Material shown:
· · · · · · ·
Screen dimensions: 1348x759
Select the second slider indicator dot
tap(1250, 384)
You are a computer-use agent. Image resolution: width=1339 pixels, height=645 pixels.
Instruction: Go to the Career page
· · · · · · ·
Short exercise:
Please give the entries as a numbered list, from the line containing "You are a computer-use" through the end of the entries, with both ends included and blank lines left out.

Written response:
1. You are a computer-use agent. Image resolution: width=1339 pixels, height=645 pixels.
2. Instruction: Go to the Career page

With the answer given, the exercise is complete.